In a nutshell: Using corn stalks, leaves, and cobs to make ethanol is leading to increased carbon dioxide emissions in fields due to loss of natural ground cover and fertilization.
The findings by a University of Nebraska-Lincoln team of researchers cast doubt on whether corn residue can be used to meet federal mandates to ramp up ethanol production and reduce greenhouse gas emissions.
Corn stover — the stalks, leaves and cobs in cornfields after harvest — has been considered a ready resource for cellulosic ethanol production. The U.S. Department of Energy has provided more than $1 billion in federal funds to support research to develop cellulosic biofuels, including ethanol made from corn stover. While the cellulosic biofuel production process has yet to be extensively commercialized, several private companies are developing specialized biorefineries capable of converting tough corn fibers into fuel.
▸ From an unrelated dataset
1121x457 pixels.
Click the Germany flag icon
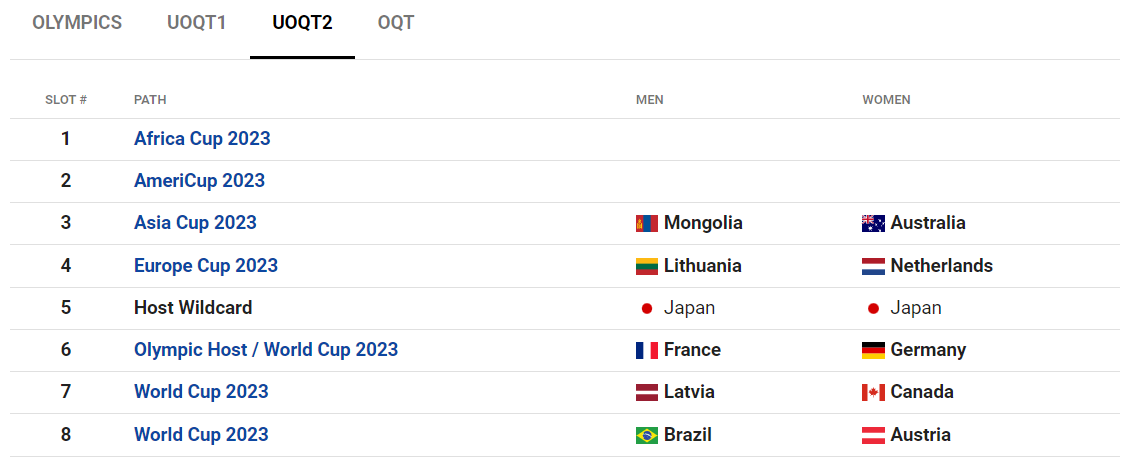(x=873, y=350)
The researchers, led by assistant professor Adam Liska, used a supercomputer model at UNL’s Holland Computing Center to estimate the effect of residue removal on 128 million acres across 12 Corn Belt states. The team found that removing crop residue from cornfields generates an additional 50 to 70 grams of carbon dioxide per megajoule of biofuel energy produced (a joule is a measure of energy and is roughly equivalent to 1 BTU). Total annual production emissions, averaged over five years, would equal about 100 grams of carbon dioxide per megajoule — which is 7 percent greater than gasoline emissions and 62 grams above the 60 percent reduction in greenhouse gas emissions as required by the 2007 Energy Independence and Security Act.
Importantly, they found the rate of carbon emissions is constant whether a small amount of stover is removed or nearly all of it is stripped.
“If less residue is removed, there is less decrease in soil carbon, but it results in a smaller biofuel energy yield,” Liska said.